Article ▸
AM CEO Kim McKay talks to Vanessa Finney, Manager of Archives and Rare Books about the Australian Museum's newest exhibition Transformations - Art of the Scott Sisters.

"It (the Scott sisters archive) consists of 100 amazing, incredible, beautiful, jewel-like paintings, but behind that sits a larger archive of manuscripts, notebooks, sketches and drawings, which make it an unusually comprehensive view into 19th century science done by women which is incredibly rare in the Australian context." - Vanessa Finney.


Kim McKay: Welcome to AMplify, the Australian Museum's regular podcast where I get to chat to a lot of the museum's behind-the-scenes people. I'm Kim McKay, the director and CEO, and today I'm very fortunate to have the wonderful Vanessa Finney here. Vanessa heads up archives at the Australian Museum, and apart from that she is also a bit of a whizz on the Scott sisters, and that's the subject of today's podcast, is reflecting on this extraordinary new exhibition the Australian Museum has. Welcome Vanessa.

Vanessa Finney: Thanks Kim.

Kim McKay: Now, you've been at the museum how long now?

Vanessa Finney: Ten years.

Kim McKay: Wow, that's a long period of time. So 10 years as an archivist. Can you just reflect on how you got into being an archivist at the museum?

Vanessa Finney: I'm an accidental archivist I think. So I wanted to have an academic career earlier in my life, but family life got in the way of that and I retrained as an archivist. I worked part-time in various places until I came to the museum about a decade ago, very luckily.

What you need to do ▸
From the interview above, please list every kind of item that the quoted remark says makes up the Scott sisters archive.

Collected material ▸

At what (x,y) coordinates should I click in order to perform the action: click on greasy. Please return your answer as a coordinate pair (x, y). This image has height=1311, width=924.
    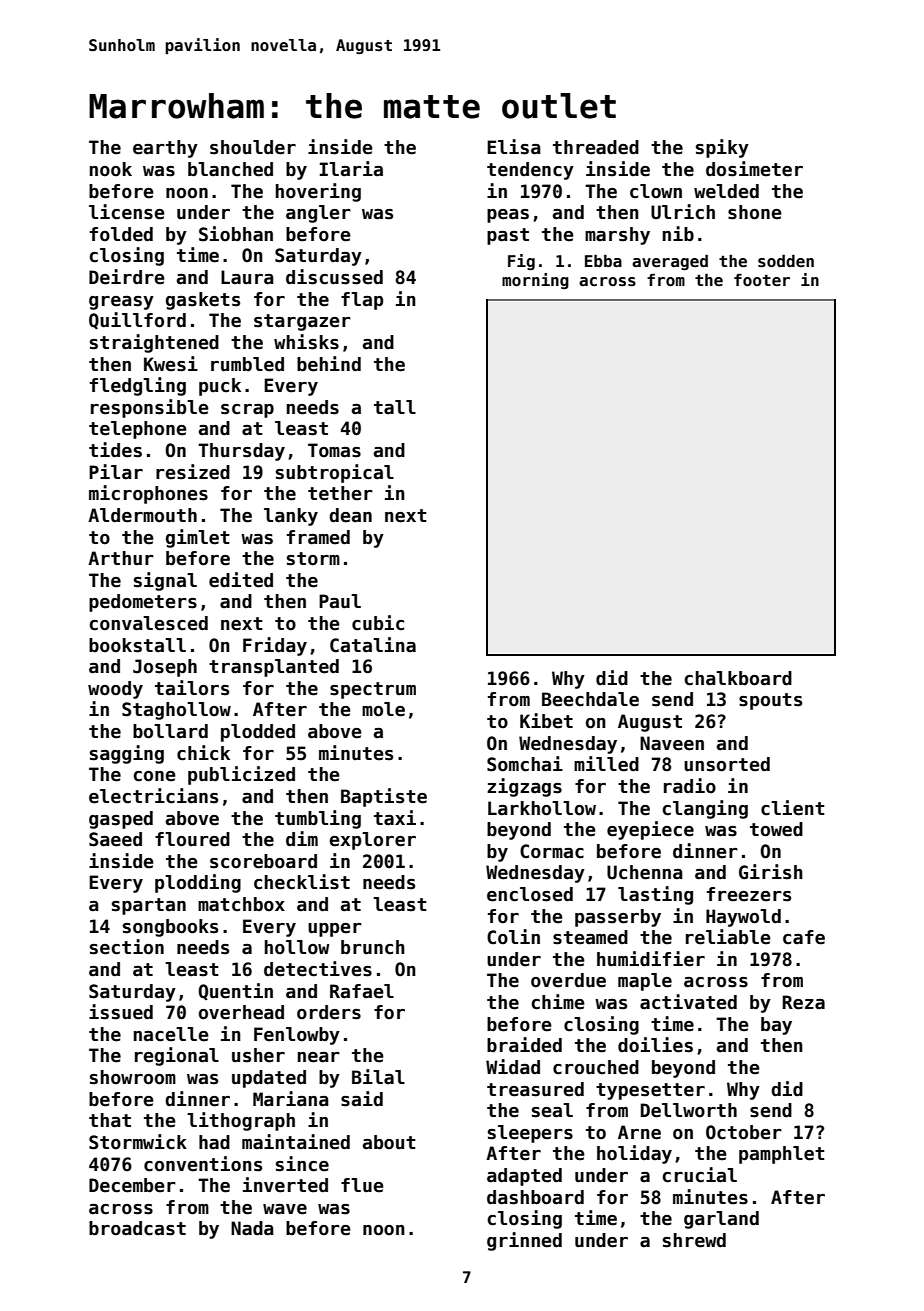
    Looking at the image, I should click on (121, 303).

Problem solution ▸
- Paintings (100 of them)
- Manuscripts
- Notebooks
- Sketches
- Drawings